What is required:
Each line in the material below must be transcribed exactly; no picture belongs in the copy.

Data section:
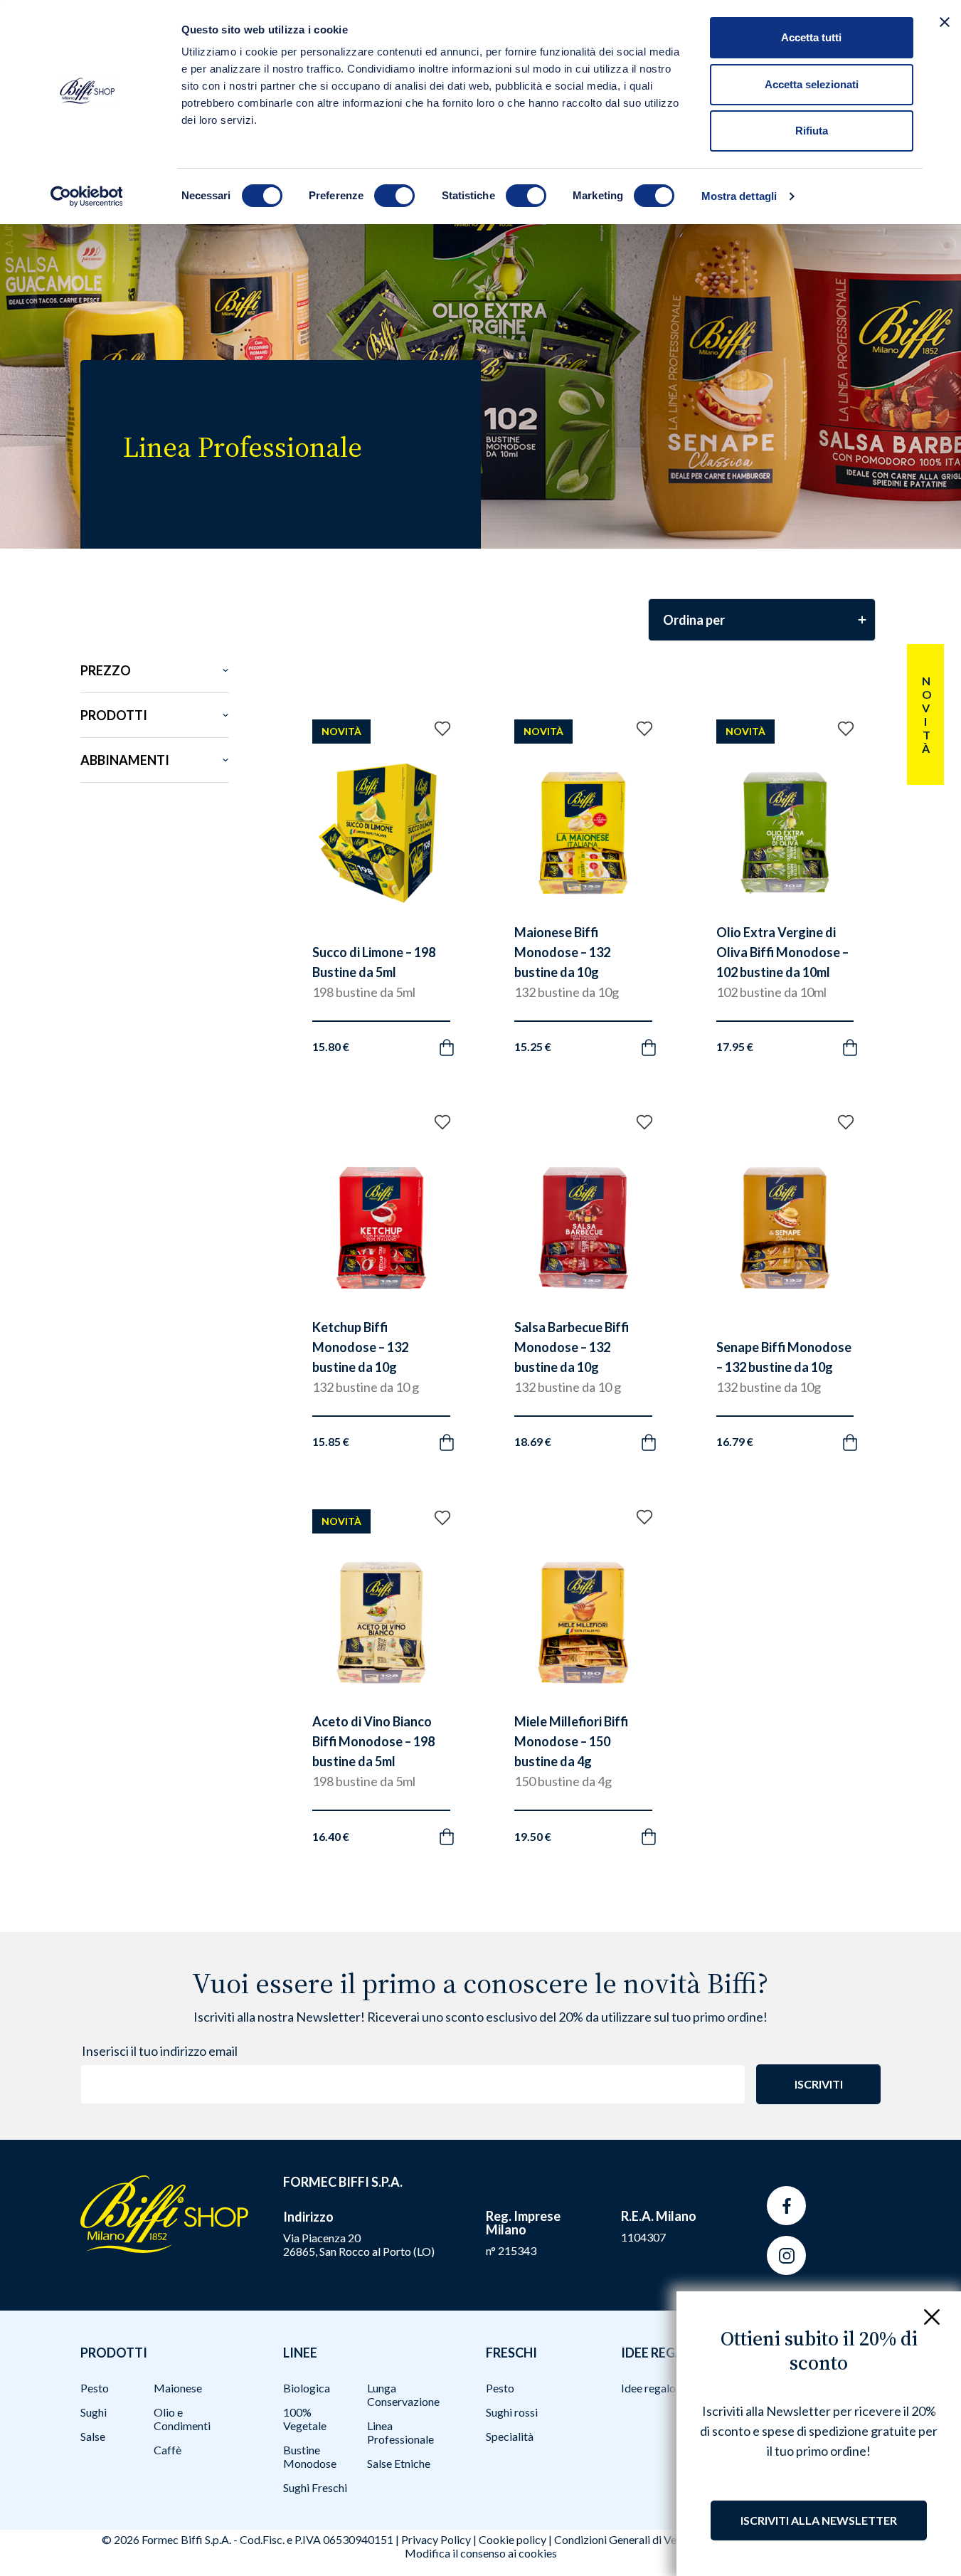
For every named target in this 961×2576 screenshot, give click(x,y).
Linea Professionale (400, 2432)
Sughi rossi (512, 2412)
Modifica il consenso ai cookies (481, 2553)
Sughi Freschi (315, 2487)
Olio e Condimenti (182, 2418)
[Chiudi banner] (945, 22)
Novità (926, 714)
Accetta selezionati (812, 84)
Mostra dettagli (739, 196)
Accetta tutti (811, 37)
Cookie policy (512, 2539)
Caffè (167, 2449)
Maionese (178, 2388)
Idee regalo (648, 2388)
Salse (92, 2436)
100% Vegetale (304, 2418)
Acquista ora (367, 1030)
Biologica (306, 2388)
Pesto (94, 2388)
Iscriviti (819, 2084)
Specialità (509, 2436)
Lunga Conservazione (403, 2394)
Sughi (93, 2412)
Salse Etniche (398, 2463)
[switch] (394, 195)
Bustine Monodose (309, 2456)
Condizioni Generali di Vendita (627, 2539)
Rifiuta (811, 131)
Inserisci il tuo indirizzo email (160, 2051)
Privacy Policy (436, 2539)
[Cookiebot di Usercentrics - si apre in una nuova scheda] (86, 196)
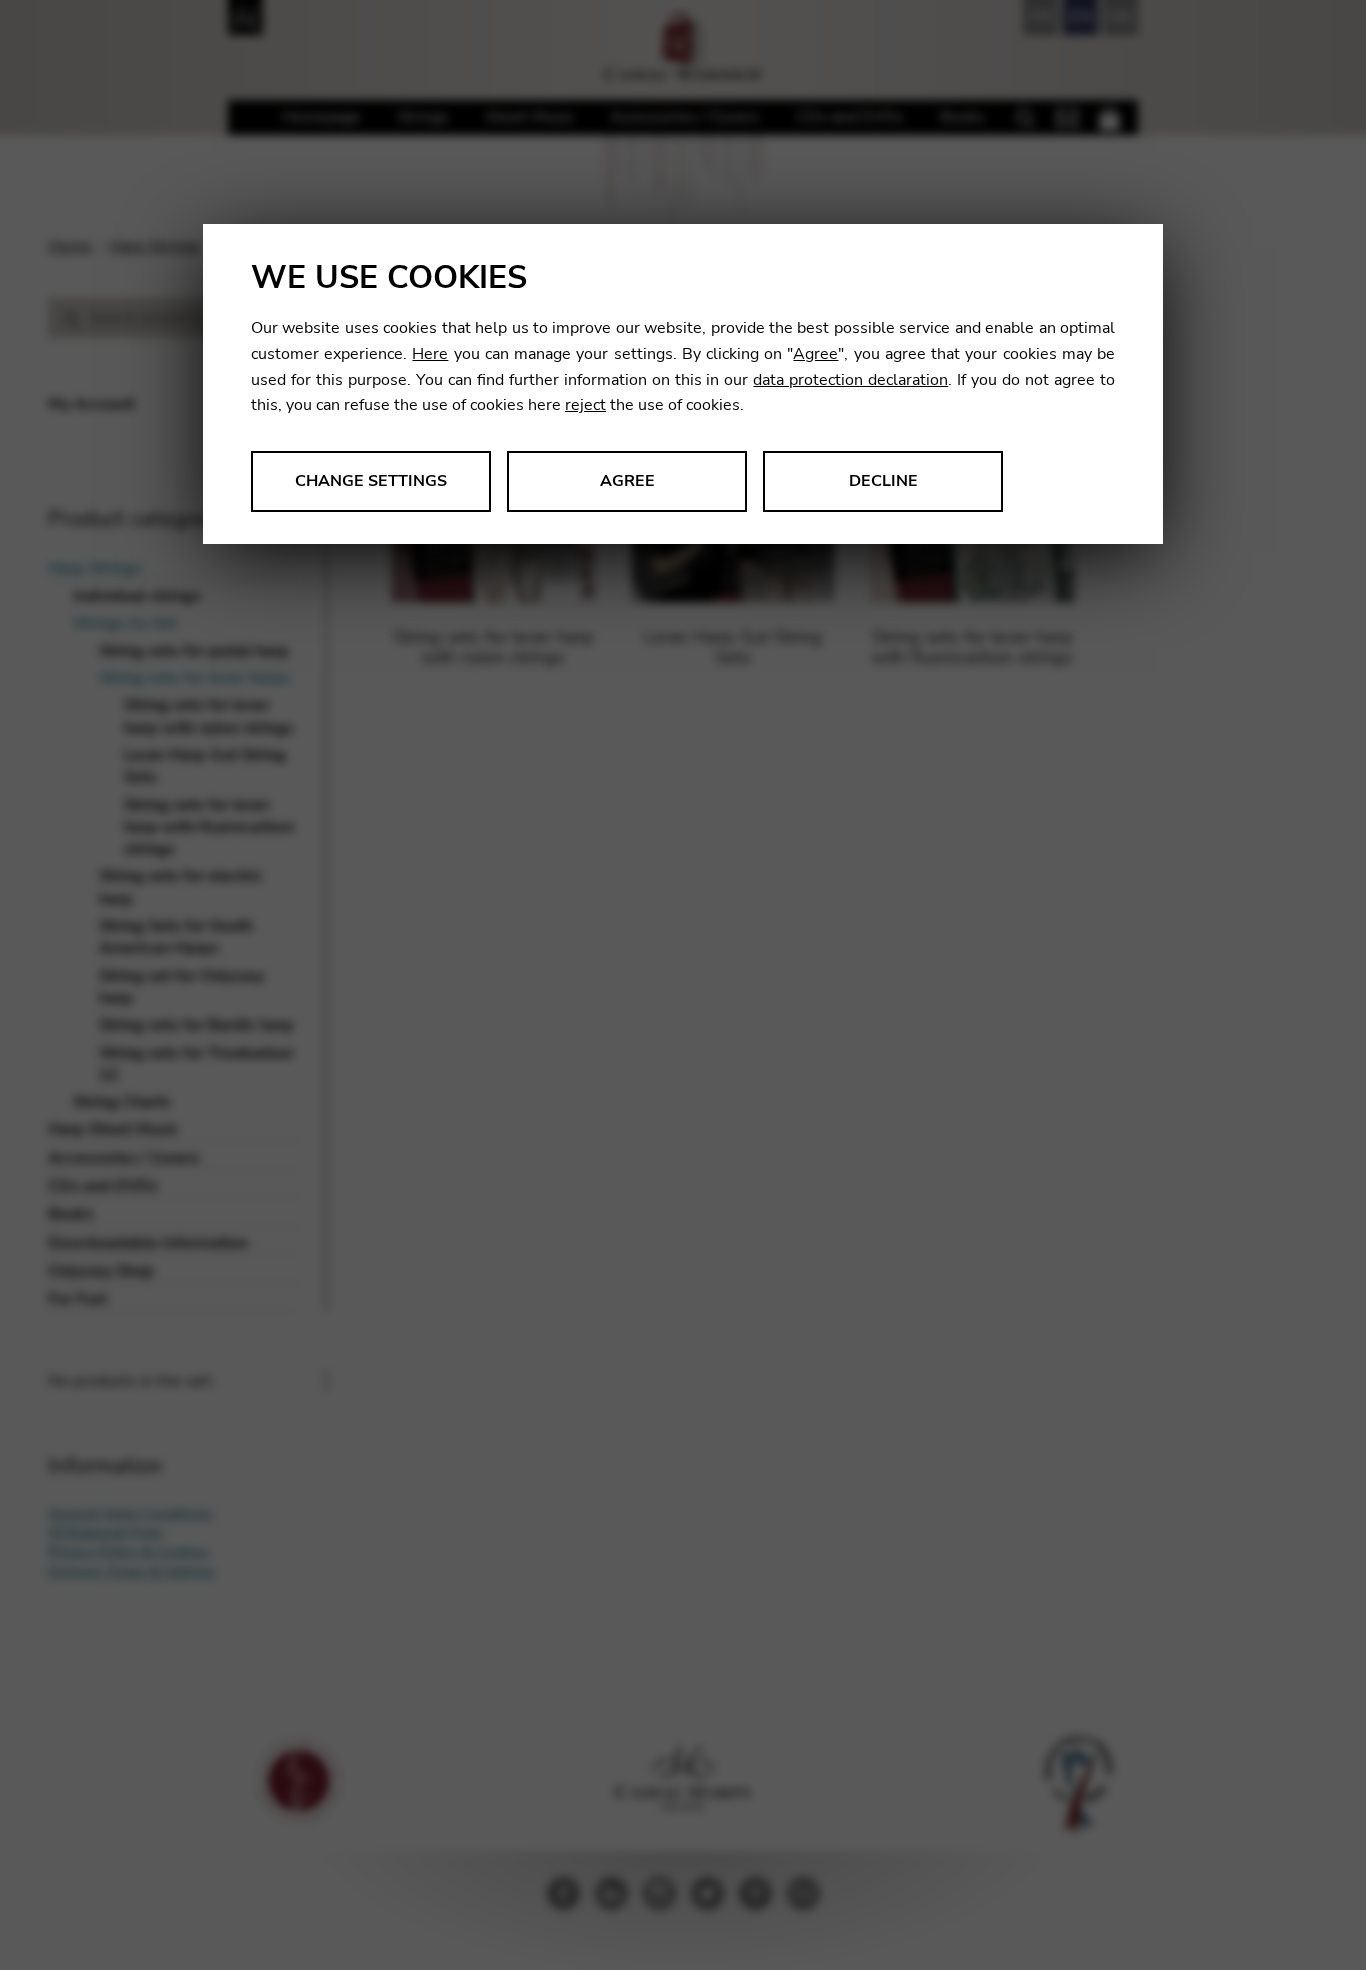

Exercise output:
For every named target in this 961×2576 screenshot, give click(x,y).
Linea Professionale (400, 2432)
Sughi rossi (512, 2412)
Modifica il consenso ai cookies (481, 2553)
Sughi Freschi (315, 2487)
Olio e Condimenti (182, 2418)
[Chiudi banner] (945, 22)
Novità (926, 714)
Accetta selezionati (812, 84)
Mostra dettagli (739, 196)
Accetta tutti (811, 37)
Cookie policy (512, 2539)
Caffè (167, 2449)
Maionese (178, 2388)
Idee regalo (648, 2388)
Salse (92, 2436)
100% Vegetale (304, 2418)
Acquista ora (367, 1030)
Biologica (306, 2388)
Pesto (94, 2388)
Iscriviti (819, 2084)
Specialità (509, 2436)
Lunga Conservazione (403, 2394)
Sughi (93, 2412)
Salse Etniche (398, 2463)
[switch] (394, 195)
Bustine Monodose (309, 2456)
Condizioni Generali di Vendita (627, 2539)
Rifiuta (811, 131)
Inserisci il tuo indirizzo email (160, 2051)
Privacy Policy (436, 2539)
[Cookiebot di Usercentrics - si apre in una nuova scheda] (86, 196)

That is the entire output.